Médico Johannes M. é condenado à prisão perpétua pelo assassinato de 15 pacientes na Alemanha

Tribunal de Berlim concluiu que o especialista em cuidados paliativos matou deliberadamente 15 pessoas gravemente doentes. O médico também é investigado por dezenas de outras mortes
Por Tatiane Martinelli | GNEWSUSA 

A Justiça da Alemanha condenou o médico Johannes M., de 41 anos, à prisão perpétua pelo assassinato de 15 pacientes durante atendimentos domiciliares realizados na cidade de Berlim. A decisão foi proferida pelo Tribunal Regional da capital alemã, que considerou os crimes de extrema gravidade e determinou a pena máxima prevista na legislação do país.

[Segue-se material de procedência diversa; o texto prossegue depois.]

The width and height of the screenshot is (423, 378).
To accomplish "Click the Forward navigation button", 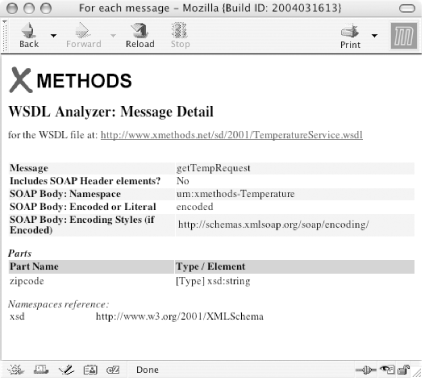I will click(83, 35).
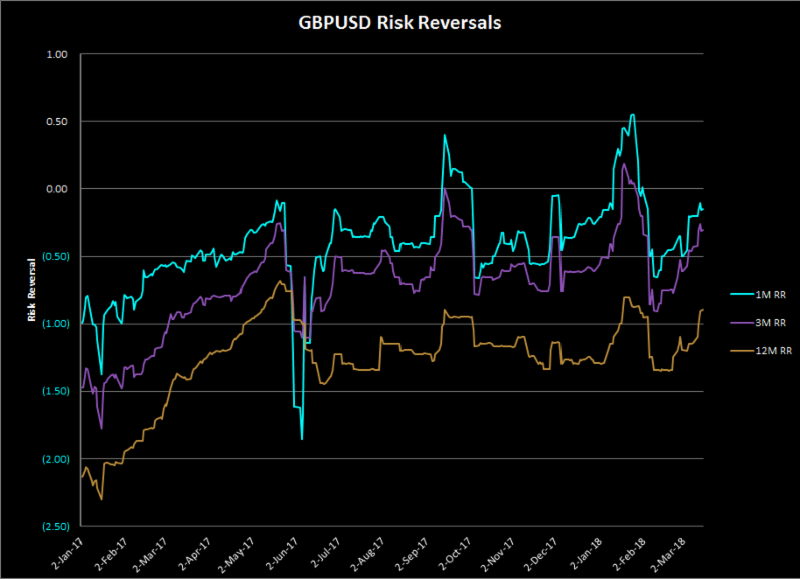Select the (2.00) y-axis tick label
This screenshot has height=579, width=800.
point(53,459)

Especialista em cuidados paliativos, Johannes M. foi considerado culpado por provocar a morte de 12 mulheres e três homens gravemente enfermos. Segundo a acusação, ele administrava combinações letais de medicamentos sem o consentimento das vítimas, alegando posteriormente que pretendia pôr fim ao sofrimento dos pacientes.

Durante o julgamento, o médico confessou a autoria de 12 dos homicídios e afirmou assumir total responsabilidade por seus atos. Em seu depoimento, declarou que acreditava estar tomando a decisão correta ao interromper o sofrimento das vítimas, argumento que foi rejeitado pelo tribunal.

As investigações tiveram início após uma série de incêndios registrados em residências onde alguns dos pacientes morreram. A repetição dos casos chamou a atenção de uma colega de trabalho de Johannes M., que comunicou suas suspeitas às autoridades. A polícia passou a investigar as mortes e concluiu que os incêndios teriam sido provocados para dificultar a descoberta dos crimes.

Apesar da condenação pelos 15 assassinatos, o caso ainda está longe de ser encerrado. O Ministério Público alemão investiga o envolvimento do médico em outras 76 mortes suspeitas, o que pode elevar significativamente o número de vítimas atribuídas a ele. Caso as novas acusações sejam confirmadas, este poderá se tornar um dos maiores casos de homicídios em série cometidos por um profissional da saúde na história da Alemanha.

Johannes M. permanece preso e deverá responder às novas investigações, enquanto as autoridades continuam revisando prontuários médicos e laudos de pacientes atendidos por ele nos últimos anos.